What lines in the material hold the string "profile"? Return every one of them.

[Start of Attachment]

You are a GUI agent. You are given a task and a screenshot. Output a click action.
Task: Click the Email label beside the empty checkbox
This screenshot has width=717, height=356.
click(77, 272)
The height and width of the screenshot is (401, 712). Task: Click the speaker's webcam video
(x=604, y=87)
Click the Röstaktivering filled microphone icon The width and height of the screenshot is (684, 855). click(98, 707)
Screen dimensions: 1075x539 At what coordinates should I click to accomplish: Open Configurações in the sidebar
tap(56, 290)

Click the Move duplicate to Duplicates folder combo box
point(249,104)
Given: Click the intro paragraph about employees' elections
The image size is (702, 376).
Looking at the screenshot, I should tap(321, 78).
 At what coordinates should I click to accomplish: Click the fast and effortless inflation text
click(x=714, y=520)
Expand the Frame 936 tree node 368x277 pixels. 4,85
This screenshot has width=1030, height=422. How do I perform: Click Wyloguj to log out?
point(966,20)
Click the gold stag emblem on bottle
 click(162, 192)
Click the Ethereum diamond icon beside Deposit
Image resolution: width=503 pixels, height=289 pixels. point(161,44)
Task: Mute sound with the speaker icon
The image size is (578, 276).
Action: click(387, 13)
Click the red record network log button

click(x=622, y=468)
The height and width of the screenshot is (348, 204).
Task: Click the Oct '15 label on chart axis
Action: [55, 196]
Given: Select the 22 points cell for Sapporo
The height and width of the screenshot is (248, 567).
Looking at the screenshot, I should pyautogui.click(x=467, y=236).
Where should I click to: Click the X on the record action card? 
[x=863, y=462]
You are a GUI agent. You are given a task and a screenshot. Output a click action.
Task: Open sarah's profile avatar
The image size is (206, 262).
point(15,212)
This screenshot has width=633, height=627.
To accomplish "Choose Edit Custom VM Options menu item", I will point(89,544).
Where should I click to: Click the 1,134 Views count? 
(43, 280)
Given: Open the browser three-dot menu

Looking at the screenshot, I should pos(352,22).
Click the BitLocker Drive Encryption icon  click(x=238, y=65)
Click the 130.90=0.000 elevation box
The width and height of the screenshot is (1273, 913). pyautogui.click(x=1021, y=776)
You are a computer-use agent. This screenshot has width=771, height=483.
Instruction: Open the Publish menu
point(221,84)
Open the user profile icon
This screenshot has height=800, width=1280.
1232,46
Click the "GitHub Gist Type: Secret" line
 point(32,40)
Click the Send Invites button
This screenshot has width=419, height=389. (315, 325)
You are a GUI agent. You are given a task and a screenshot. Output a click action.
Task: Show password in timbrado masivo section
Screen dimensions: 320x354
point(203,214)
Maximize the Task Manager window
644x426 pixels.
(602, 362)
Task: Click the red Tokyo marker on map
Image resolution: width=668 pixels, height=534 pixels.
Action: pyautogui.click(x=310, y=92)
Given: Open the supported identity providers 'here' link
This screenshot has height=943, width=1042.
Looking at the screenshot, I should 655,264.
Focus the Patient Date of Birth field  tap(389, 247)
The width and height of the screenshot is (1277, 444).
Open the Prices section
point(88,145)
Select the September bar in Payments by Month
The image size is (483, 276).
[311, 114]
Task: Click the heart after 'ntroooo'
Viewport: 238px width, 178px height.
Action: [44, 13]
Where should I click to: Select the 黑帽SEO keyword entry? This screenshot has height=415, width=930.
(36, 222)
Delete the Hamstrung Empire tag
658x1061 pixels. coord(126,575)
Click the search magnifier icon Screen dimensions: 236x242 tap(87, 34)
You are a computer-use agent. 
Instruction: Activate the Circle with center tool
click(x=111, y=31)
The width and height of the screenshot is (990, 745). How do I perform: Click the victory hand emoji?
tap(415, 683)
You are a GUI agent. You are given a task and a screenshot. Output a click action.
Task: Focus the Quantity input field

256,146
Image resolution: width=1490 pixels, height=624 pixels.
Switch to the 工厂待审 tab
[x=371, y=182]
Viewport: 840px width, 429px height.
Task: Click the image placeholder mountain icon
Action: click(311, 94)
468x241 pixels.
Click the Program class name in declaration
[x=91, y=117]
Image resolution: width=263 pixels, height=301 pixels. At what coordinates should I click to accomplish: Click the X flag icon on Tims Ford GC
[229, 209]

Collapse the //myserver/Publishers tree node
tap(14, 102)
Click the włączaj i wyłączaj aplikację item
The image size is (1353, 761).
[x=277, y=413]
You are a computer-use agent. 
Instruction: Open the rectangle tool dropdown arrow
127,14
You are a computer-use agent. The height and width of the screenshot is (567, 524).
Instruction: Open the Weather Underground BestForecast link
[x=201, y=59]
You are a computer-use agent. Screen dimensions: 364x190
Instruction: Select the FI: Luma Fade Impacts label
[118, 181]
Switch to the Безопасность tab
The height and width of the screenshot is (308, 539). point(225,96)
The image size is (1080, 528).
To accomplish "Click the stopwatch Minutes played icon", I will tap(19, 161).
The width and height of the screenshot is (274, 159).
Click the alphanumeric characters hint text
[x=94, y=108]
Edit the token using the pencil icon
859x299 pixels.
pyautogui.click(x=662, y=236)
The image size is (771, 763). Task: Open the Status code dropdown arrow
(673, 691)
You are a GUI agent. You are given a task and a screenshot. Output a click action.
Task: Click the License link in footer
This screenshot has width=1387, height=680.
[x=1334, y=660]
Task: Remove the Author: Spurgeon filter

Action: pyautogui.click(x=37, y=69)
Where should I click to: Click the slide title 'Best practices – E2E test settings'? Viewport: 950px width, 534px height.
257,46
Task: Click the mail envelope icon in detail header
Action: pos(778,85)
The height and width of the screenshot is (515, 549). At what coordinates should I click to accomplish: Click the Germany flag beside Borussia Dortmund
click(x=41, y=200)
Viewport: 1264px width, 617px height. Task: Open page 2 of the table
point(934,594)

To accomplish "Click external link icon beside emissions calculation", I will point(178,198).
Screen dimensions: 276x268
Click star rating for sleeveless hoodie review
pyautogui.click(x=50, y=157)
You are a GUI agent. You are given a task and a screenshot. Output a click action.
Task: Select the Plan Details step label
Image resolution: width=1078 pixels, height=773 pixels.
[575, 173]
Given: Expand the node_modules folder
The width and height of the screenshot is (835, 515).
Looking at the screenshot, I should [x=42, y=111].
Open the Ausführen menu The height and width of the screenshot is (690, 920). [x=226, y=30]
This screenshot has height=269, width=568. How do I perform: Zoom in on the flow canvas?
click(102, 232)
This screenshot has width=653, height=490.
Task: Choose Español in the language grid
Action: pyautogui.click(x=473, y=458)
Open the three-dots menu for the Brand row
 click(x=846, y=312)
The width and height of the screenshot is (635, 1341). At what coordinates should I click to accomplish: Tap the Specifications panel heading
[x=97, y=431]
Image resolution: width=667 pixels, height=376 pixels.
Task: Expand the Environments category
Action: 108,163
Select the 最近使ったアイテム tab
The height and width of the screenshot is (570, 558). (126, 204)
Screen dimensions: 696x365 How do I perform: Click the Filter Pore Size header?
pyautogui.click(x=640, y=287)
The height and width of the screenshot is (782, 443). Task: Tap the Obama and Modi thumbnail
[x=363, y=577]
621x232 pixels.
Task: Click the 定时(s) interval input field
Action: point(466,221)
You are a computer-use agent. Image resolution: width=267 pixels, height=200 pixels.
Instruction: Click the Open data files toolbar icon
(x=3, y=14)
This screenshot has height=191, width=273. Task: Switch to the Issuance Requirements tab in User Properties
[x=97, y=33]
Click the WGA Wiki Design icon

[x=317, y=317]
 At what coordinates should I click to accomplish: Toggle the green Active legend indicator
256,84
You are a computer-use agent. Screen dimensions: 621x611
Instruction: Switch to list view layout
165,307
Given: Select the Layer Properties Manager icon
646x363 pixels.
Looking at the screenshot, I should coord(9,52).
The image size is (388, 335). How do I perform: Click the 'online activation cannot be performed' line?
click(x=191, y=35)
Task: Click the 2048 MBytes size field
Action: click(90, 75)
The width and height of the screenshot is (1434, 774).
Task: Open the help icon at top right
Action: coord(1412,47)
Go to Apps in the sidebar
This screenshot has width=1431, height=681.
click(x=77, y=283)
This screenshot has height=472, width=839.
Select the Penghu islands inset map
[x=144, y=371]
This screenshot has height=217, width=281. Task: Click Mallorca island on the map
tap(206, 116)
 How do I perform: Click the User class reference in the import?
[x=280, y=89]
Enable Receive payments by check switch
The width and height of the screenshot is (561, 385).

[End of Attachment]

> **Exercise output**
Task: Open sarah's profile avatar
Open the user profile icon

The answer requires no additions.